US Mission Vietnam and Vietnam’s Ministry of Public Security (MPS) recently conducted a training workshop for police officers from southern provinces on human trafficking and child exploitation in Ho Chi Minh City, the US Embassy in Hanoi said

Combatting human trafficking and child exploitation is a top priority for US Mission Vietnam and the Ministry of Public Security, and an area of expanding cooperation. Source: US Consulate General

US Mission Vietnam and the Ministry of Public Security conducted a November 17-19 training in HCMC on human trafficking and child exploitation for police officers from southern provinces. This followed a similar training for police from northern provinces in Ha Long city in the northern province of Quang Ninh from November 3-5 with US Mission representatives from DHS Homeland Security Investigations, the Regional Security Office, and the Bureau of International Narcotics and Law Enforcement.

Over the past quarter-century, the Vietnam-US Comprehensive Partnership has developed extensively in various fields with six effective and substantive bilateral dialogue mechanisms. The two countries are also members of many multilateral cooperation arrangements. The cooperation between the Vietnamese Ministry of Public Security (MPS) and relevant US agencies in the field of security and order has been consolidated and developed positively, contributing to strengthening the strategic trust between the two countries.

Police officers are considered as front line for detecting the signs of human trafficking. However, without training and education on human trafficking our law enforcement officers don’t recognize it. Our law enforcement officers who have not received training on human trafficking will often realize something isn’t right, but don’t know what they are looking at. 

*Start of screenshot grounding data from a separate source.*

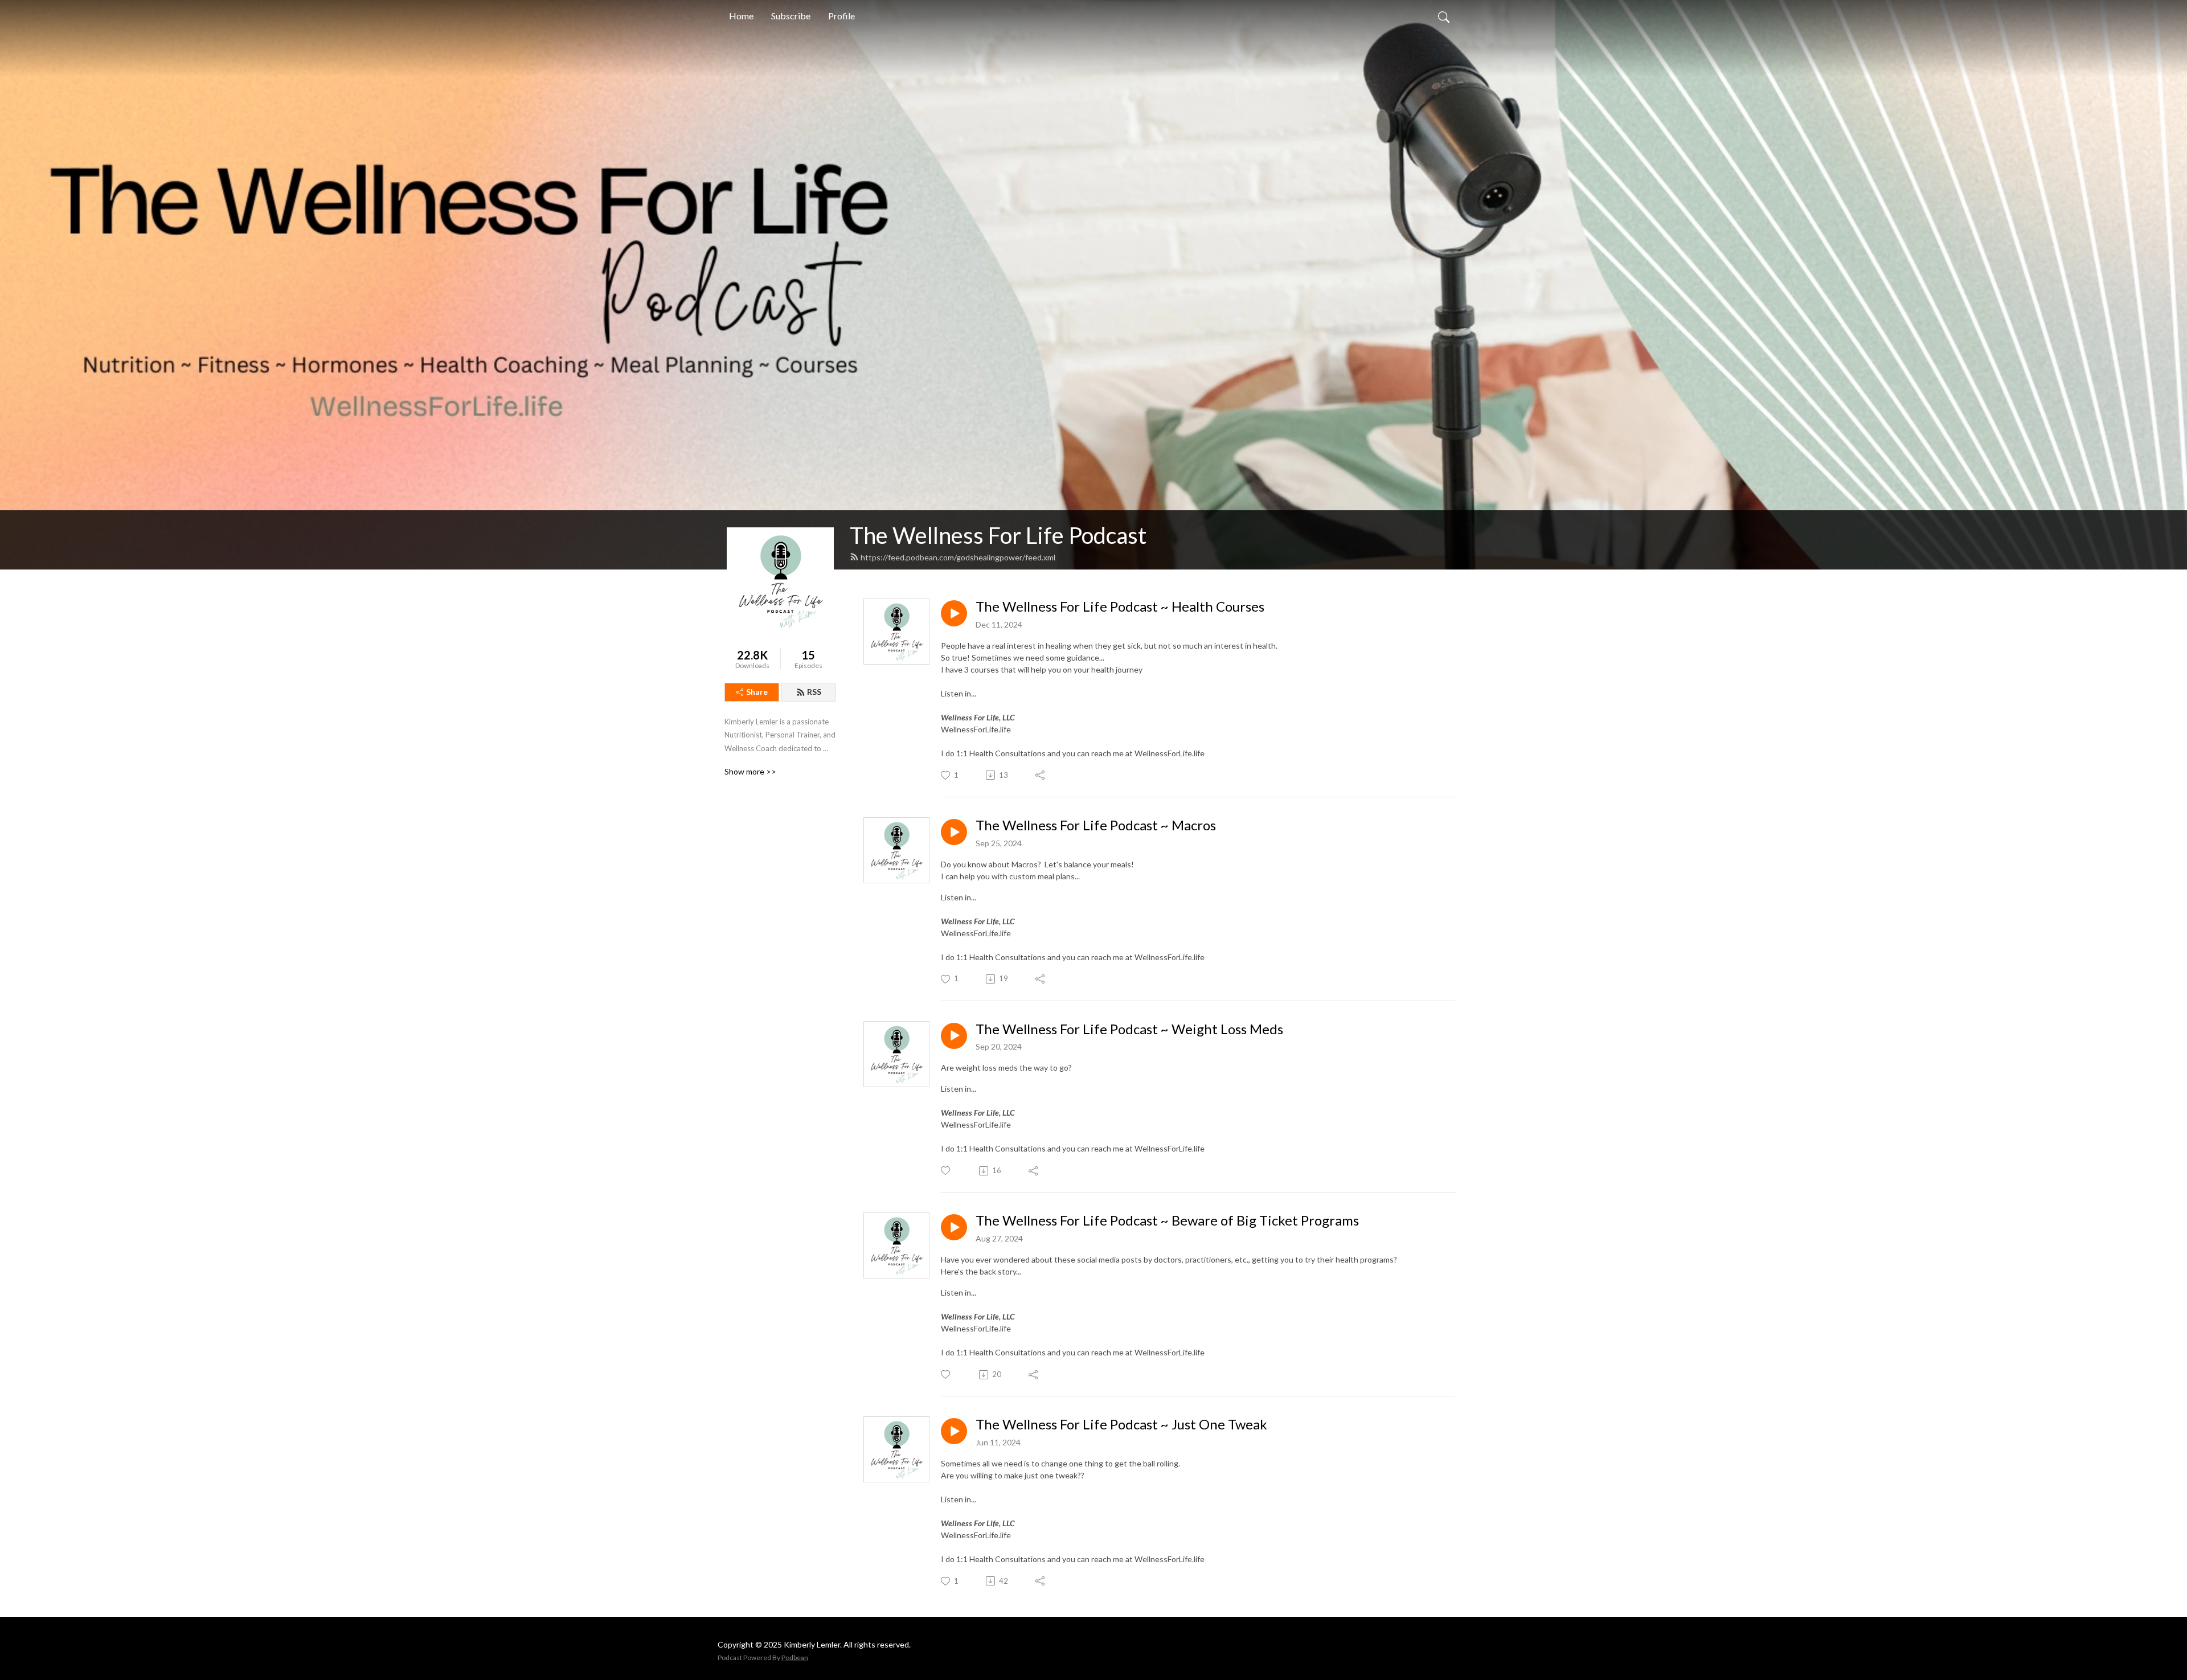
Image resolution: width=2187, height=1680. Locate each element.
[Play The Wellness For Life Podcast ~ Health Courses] (954, 613)
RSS (814, 691)
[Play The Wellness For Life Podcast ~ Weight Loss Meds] (954, 1036)
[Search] (1444, 16)
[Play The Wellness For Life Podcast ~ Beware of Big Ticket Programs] (954, 1227)
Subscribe (790, 15)
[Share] (1040, 775)
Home (741, 15)
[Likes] (946, 1171)
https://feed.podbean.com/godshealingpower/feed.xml (958, 557)
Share (757, 691)
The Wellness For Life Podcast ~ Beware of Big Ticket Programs (1167, 1220)
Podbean (794, 1657)
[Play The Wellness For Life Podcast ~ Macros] (954, 832)
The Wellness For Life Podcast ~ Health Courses (1120, 606)
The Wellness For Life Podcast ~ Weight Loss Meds (1129, 1029)
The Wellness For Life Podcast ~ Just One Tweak (1121, 1424)
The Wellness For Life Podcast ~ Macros (1096, 825)
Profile (841, 15)
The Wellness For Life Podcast (998, 535)
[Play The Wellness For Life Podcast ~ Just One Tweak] (954, 1431)
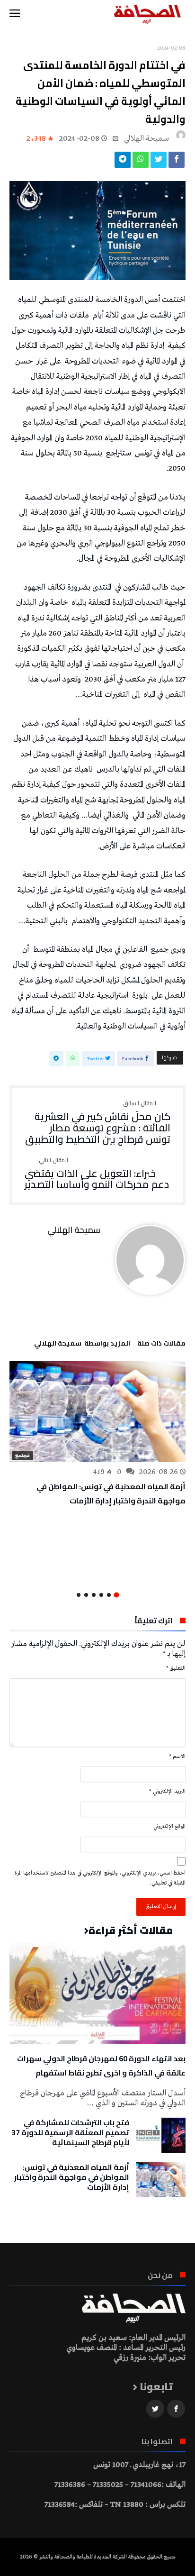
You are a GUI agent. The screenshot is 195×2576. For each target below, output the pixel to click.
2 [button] (109, 1595)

Vietnam is a human trafficking hotspot with the crime generating tens of billions of dollars annually, according to the Ministry of Public Security.

The country has recorded over 3,400 victims of human trafficking since 2013, over 90 percent of them women, children and people from ethnic minority communities.

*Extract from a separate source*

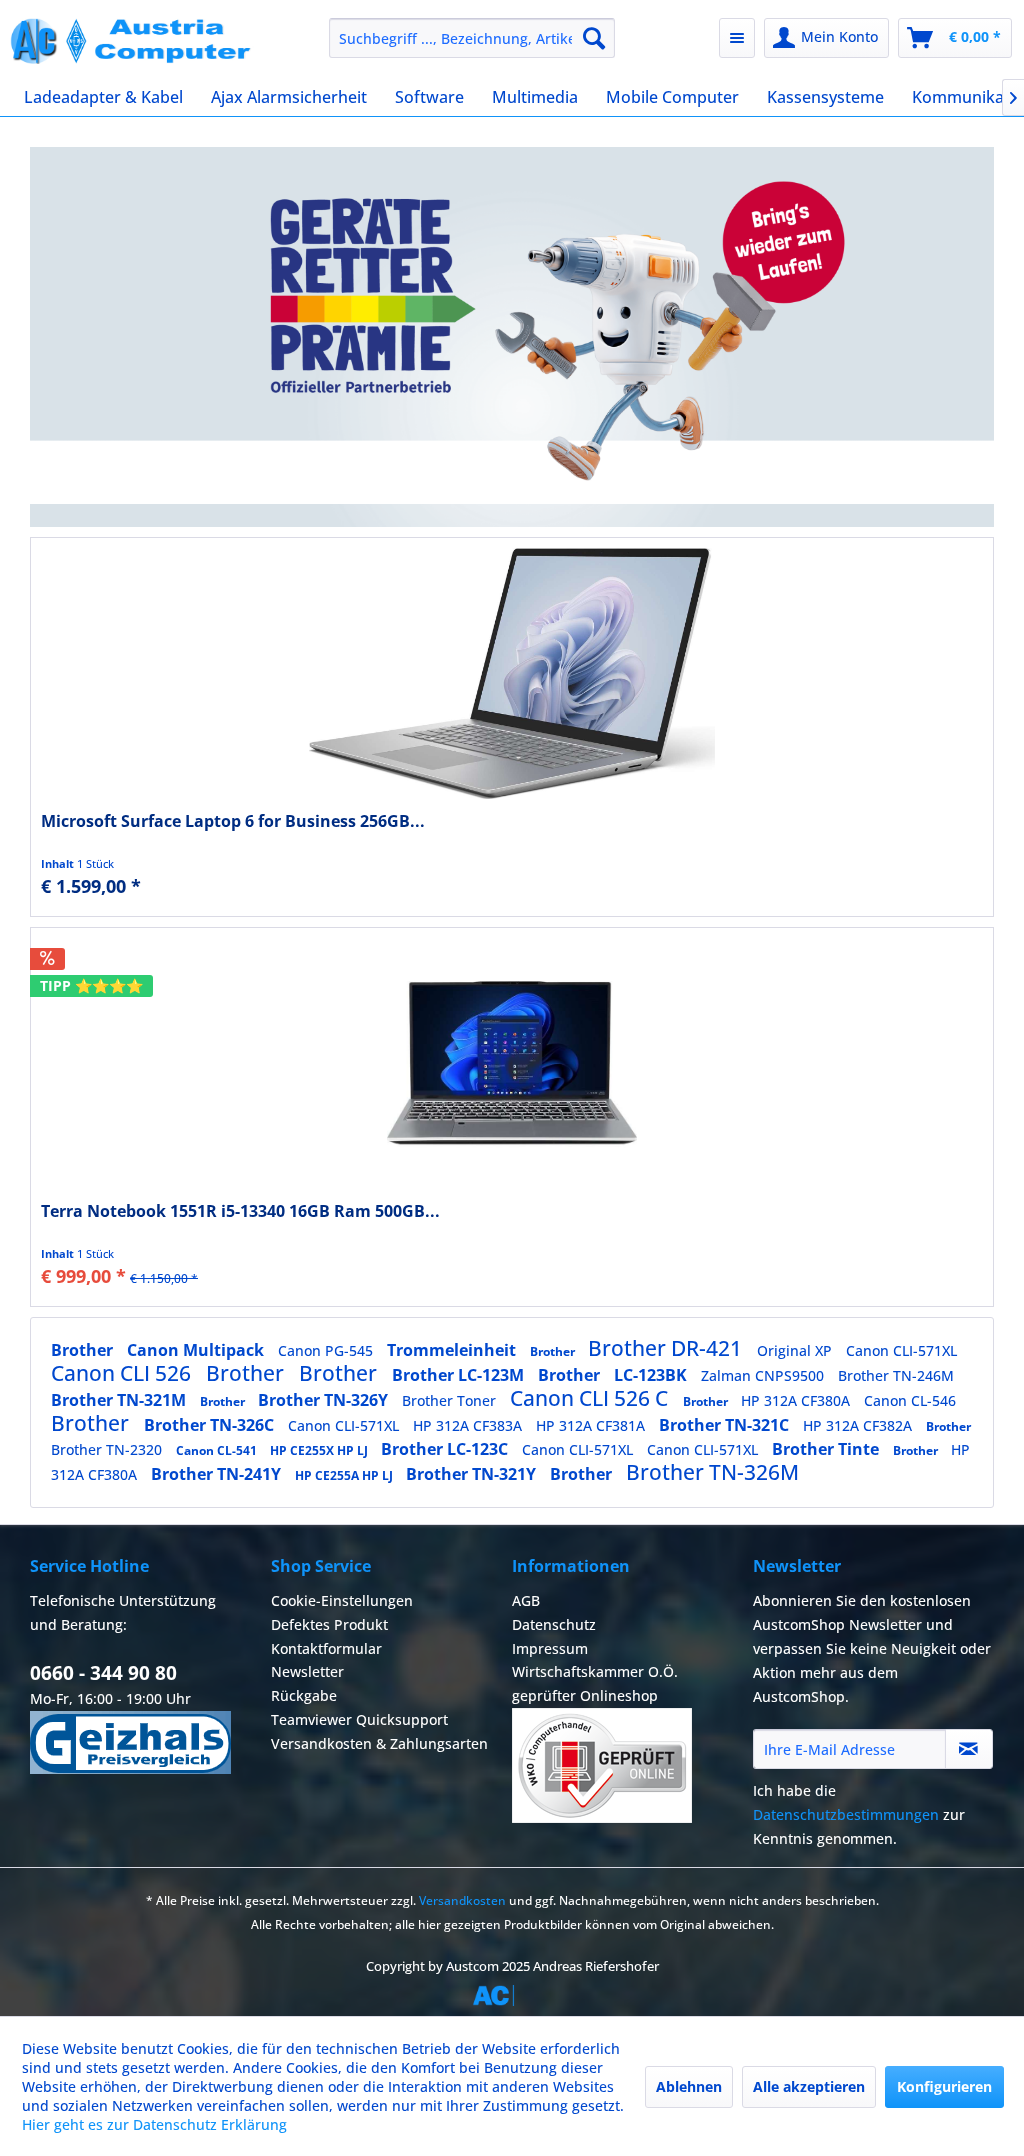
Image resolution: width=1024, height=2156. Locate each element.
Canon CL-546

Eighty percent of victims end up in China, which suffers from one of the worst gender imbalances due to its one-child policy and illegal abortion of female fetuses by parents who prefer sons, leading to increasing trafficking of Vietnamese women and baby girls to that country.

Vietnam reported 60 human trafficking cases in the first half of 2020, with 90 victims, mainly women and children, sold to foreign countries. This marks a year-on-year drop of 31 percent in the number of cases and and 37 percent in the number of victims, according to a report by the Vietnam Women's Union released at a workshop in August.